Portrait de Antoine de Caunes

Réduire  Antoine de Caunes au simple rôle de présentateur de télévision serait faire preuve d’une grande faiblesse d’esprit, envers celui qui n’en a jamais manqué. Voire d’une profonde injustice,  tant le parcours médiatique de ce trublion est aussi riche que son débit de paroles.

Sans jamais renier ses convictions, tout en mêlant habilement ses passions pour la musique, les mots, l’humour, et les formes de culture les plus inattendues, Antoine de Caunes fait partie intégrante du paysage cathodique depuis la fin des années 70.

“J’ai grandi dans l’amour de l’autodérision”

Tout est là. De Caunes n’a jamais caché les origines familiales qui ont placé sa carrière sur orbite, poussé vers les étoiles par ses parents, George, l’aventurier du bout du monde (l’un des premiers présentateurs du 20h), et l’expérimentée Jacqueline Joubert, comédienne, speakerine, réalisatrice, présentatrice et productrice d’émissions.
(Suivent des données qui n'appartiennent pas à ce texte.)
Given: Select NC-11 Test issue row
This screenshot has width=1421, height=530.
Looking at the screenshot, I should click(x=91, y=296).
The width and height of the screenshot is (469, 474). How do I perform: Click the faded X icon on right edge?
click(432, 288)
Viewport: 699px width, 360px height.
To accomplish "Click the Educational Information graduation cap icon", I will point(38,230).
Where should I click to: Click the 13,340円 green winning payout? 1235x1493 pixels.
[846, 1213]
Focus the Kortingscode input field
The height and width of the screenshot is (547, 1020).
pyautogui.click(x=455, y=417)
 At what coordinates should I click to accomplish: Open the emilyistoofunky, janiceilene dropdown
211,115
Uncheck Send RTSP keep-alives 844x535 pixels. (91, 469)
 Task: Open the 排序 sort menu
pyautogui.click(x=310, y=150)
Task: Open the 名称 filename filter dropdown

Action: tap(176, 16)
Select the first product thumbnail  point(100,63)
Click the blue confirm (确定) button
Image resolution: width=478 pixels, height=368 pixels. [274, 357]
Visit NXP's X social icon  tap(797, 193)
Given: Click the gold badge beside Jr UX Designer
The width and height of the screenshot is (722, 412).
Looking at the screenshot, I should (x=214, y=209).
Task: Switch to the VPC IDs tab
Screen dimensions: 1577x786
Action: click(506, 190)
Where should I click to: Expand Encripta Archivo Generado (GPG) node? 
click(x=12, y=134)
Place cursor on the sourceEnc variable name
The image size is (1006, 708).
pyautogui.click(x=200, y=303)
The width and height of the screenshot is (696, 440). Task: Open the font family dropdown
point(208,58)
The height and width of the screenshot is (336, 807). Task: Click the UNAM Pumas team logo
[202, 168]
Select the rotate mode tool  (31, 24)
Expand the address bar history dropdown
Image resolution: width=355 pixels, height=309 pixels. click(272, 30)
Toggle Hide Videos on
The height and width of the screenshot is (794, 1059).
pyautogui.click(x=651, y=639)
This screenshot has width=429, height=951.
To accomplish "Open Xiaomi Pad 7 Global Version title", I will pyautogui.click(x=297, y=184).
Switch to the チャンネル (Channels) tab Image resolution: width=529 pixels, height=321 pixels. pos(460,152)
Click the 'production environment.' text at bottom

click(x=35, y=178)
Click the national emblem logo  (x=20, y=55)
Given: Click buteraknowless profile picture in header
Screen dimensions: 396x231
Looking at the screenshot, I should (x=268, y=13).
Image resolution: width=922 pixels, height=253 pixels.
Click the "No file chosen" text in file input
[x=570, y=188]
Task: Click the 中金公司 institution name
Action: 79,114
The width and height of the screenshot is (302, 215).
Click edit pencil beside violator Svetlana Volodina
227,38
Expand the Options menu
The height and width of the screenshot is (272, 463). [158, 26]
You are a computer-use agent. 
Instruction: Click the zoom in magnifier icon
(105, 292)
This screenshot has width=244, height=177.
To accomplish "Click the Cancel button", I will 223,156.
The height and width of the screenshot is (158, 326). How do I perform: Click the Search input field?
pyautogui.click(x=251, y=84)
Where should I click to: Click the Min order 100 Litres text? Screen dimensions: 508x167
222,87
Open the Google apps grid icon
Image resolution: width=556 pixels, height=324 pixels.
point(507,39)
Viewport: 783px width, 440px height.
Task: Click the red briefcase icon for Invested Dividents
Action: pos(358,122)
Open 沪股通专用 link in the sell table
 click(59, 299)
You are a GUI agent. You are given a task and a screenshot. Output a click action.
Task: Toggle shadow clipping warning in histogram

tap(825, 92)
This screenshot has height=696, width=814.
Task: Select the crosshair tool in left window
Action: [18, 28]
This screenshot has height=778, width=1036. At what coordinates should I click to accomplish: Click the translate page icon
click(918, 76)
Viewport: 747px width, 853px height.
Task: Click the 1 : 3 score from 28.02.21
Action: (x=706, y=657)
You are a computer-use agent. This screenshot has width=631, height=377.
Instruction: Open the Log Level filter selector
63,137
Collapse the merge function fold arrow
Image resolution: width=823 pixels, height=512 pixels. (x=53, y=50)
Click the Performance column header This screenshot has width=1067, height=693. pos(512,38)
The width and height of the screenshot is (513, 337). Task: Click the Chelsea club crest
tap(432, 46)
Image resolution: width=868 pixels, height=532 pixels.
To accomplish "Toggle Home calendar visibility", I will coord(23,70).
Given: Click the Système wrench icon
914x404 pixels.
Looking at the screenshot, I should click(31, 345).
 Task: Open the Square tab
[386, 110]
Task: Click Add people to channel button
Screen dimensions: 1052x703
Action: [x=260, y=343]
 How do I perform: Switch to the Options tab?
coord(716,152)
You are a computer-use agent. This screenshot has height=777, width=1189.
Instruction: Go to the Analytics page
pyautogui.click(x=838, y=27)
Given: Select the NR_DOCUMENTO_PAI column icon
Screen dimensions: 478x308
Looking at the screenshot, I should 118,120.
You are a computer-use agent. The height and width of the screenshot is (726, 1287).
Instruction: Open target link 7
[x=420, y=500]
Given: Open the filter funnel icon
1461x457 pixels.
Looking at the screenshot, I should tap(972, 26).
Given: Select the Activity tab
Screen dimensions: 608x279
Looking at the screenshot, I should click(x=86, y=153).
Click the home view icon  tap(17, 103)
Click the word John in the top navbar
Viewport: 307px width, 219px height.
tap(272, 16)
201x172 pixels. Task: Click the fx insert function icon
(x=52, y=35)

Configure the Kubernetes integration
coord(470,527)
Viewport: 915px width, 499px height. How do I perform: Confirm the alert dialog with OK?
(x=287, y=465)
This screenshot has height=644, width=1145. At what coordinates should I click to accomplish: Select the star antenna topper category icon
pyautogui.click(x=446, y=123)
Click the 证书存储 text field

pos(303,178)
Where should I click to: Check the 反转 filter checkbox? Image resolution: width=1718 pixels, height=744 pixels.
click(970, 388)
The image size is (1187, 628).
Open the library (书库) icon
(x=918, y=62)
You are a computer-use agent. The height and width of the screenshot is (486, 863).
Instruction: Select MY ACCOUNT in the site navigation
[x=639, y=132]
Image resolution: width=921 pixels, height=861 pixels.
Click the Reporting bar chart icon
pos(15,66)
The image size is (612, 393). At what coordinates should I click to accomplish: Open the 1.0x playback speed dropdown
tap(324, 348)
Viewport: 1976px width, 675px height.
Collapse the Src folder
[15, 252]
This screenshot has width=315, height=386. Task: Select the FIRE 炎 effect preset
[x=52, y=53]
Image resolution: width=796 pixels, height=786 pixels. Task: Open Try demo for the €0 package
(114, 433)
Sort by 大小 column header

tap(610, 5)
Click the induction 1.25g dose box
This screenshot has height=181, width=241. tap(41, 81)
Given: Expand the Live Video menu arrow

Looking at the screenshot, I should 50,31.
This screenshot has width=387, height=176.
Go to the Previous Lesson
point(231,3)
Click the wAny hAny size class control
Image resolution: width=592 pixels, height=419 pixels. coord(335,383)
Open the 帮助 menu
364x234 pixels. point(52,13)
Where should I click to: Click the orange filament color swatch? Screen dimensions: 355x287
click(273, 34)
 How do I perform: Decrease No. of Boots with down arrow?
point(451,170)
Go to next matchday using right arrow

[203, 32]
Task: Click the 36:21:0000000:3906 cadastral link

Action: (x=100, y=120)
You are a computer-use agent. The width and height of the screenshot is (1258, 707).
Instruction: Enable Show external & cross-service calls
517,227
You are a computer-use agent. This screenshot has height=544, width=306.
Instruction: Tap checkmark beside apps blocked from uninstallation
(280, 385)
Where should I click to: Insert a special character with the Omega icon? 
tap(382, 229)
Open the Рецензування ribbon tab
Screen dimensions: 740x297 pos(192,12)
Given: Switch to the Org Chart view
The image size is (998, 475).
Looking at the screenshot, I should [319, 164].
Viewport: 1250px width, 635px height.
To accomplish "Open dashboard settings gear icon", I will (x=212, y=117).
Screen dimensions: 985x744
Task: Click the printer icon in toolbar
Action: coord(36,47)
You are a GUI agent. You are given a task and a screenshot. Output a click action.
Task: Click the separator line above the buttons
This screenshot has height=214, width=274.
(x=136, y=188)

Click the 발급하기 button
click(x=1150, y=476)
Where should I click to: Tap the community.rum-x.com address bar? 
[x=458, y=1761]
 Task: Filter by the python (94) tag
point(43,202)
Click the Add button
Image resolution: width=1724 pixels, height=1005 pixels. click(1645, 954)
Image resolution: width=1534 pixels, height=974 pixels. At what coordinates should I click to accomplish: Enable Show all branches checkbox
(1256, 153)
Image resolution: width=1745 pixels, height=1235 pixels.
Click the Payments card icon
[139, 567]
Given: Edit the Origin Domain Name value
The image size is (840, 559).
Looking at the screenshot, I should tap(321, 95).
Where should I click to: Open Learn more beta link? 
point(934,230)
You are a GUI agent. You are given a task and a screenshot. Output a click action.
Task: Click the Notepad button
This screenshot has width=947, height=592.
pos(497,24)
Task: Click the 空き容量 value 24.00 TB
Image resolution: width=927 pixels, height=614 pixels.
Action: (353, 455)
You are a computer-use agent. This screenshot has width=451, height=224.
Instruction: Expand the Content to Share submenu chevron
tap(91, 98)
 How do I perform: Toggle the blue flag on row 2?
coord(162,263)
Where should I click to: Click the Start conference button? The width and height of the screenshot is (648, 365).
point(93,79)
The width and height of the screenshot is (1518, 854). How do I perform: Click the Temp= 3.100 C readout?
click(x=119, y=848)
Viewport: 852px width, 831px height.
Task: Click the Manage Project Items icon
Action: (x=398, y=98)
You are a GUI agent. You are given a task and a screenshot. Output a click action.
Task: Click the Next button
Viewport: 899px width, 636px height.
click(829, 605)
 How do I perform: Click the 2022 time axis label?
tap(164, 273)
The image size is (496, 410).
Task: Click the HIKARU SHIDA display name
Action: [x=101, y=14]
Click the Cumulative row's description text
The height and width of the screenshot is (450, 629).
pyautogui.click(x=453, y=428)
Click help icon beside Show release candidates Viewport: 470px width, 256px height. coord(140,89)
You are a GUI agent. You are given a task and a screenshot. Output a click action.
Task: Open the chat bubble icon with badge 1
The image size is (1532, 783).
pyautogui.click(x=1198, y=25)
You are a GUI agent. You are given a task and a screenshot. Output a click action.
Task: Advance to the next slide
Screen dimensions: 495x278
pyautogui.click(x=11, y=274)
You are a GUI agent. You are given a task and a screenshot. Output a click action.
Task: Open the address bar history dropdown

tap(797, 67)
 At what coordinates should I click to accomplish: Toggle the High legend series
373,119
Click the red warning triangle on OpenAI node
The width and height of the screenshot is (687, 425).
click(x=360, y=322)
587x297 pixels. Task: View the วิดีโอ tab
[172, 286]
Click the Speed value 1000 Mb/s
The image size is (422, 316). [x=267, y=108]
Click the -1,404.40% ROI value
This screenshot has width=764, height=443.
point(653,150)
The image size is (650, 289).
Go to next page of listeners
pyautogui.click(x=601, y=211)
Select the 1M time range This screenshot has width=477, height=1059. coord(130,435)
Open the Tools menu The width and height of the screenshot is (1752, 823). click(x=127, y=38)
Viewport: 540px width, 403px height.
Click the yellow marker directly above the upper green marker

Autant de costumes qu’Antoine enfilera tour à tour avec la même aisance, la même approche,et le respect de son héritage, comme il le confiait dans les colonnes de l’Express en 2012: “J’ai grandi dans l’amour de l'autodérision, dans l’idée surtout qu’il ne faut rien prendre au tragique (...) mais je serais le fils de Slobodan Milosevic, ce serait moins facile!”.

Un début de carrière plutôt… Rapido

Sa passion immodérée et communicative pour les guitares hurlantes et autres mélodies électriques, conduira naturellement le jeune Antoine (25 ans) aux commandes d’émissions musicales à la télévision dès la fin des années 70.

Celui qui a largement contribué à l’essor de Bruce Springsteen en France à l’époque, étanche ainsi sa soif de rock avec Chorus, Houba-Houba (pour Les Enfants du rock) ou encore le cultissime Rapido. Et déjà, le ton enflammé de ce gringalet facétieux fait mouche: l’analyse est pointue, les interviews sortent souvent du cadre, tout comme son flot de paroles, unique et jubilatoire.

Image vintage des enfants du rock, émission présentée par Antoine de Caunes

De caunes a créé un style inimitable qui sera désormais sa marque de fabrique, empreint d’une dérision et d’une provocation plus bienveillantes que cruelles.

Alors que l’on s’arrache déjà  le fils prodigue dans les coulisses du petit écran, Antoine de Caunes ne cédera pas aux sirènes de l’audimat en clamant haut et fort son indépendance; une liberté de ton et d’esprit qui lui feront signer entre autres les génériques de quelques dessins animés de notre enfance entre 1983 et 1986, de X-Or à Lady Oscar, en passant par Cobra  ou Le pays des quat’z’amis. Ca vous parle?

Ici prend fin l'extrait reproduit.